Down-Regulation of Mir-21 Alleviates Lung Injury Induced by Burns Through Activating Silent Mating Type Information Regulation 2 Homolog 1 (SIRT1)-Protein Kinase B (AKT)-Nuclear Factor κB (NF-κB) Pathway

Severe burns can cause lung damage. Mir-21 is a promising biomarker for inflammatory response. However, the expression and role of Mir-21 in lung injury have not been elucidated.
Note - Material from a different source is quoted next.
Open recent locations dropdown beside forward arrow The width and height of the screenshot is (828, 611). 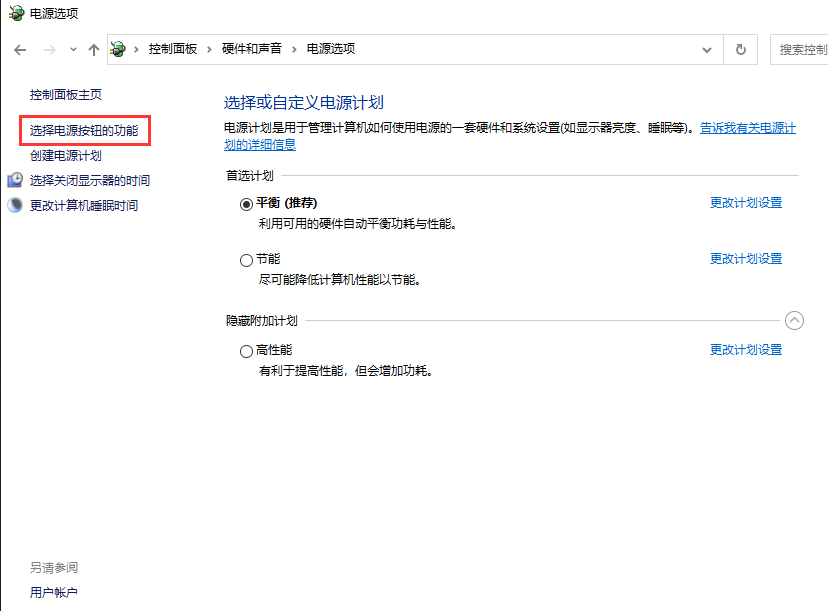click(73, 49)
SD rats were divided into control group; model group; Mir-21 inhibition group; Mir-21 inhibition +SIRT1 inhibitor (nicotinamide) group followed by analysis of Mir-21 expression by real time PCR, arterial blood gas index and lung wet-to-dry weight ratio, lung tissue MPO and SOD activities, protein content and cell count in bronchoalveolar lavage fluid, secretion of TNF-alpha and IL-2 by ELISA, SIRT1 expression by Real time PCR and ELISA and Akt and NF-kappa B level by Western blot. Compared with control group, model group showed significantly decreased PaO2 and pH, increased W/D and MPO activity increased, decreased SOD activity, increased protein content and cell count in BALF, Mir-21 expression, and secretion of TNF-alpha and IL-2, decreased SIRT1 expression, and promoted pAkt and NF-kappa B expression (P < 0.05). Down-regulation of Mir-21 significantly improved blood gas index, decreased W/D and MPO activity, increased SOD activity, decreased TNF-alpha and IL-2 secretion; increased SIRT1 expression, and decreased pAkt and NF-kappa B expression (P < 0.05). However, SIRT1 inhibitor significantly reversed the effect of down-regulation of Mir-21 on the protection of lung injury. Down-regulation of Mir-21 regulates SIRT1-Akt-NF kappa B pathway and oxidative stress, reduces inflammation, and thus alleviates burn-induced lung injury, and may be a new option for treating acute lung injury.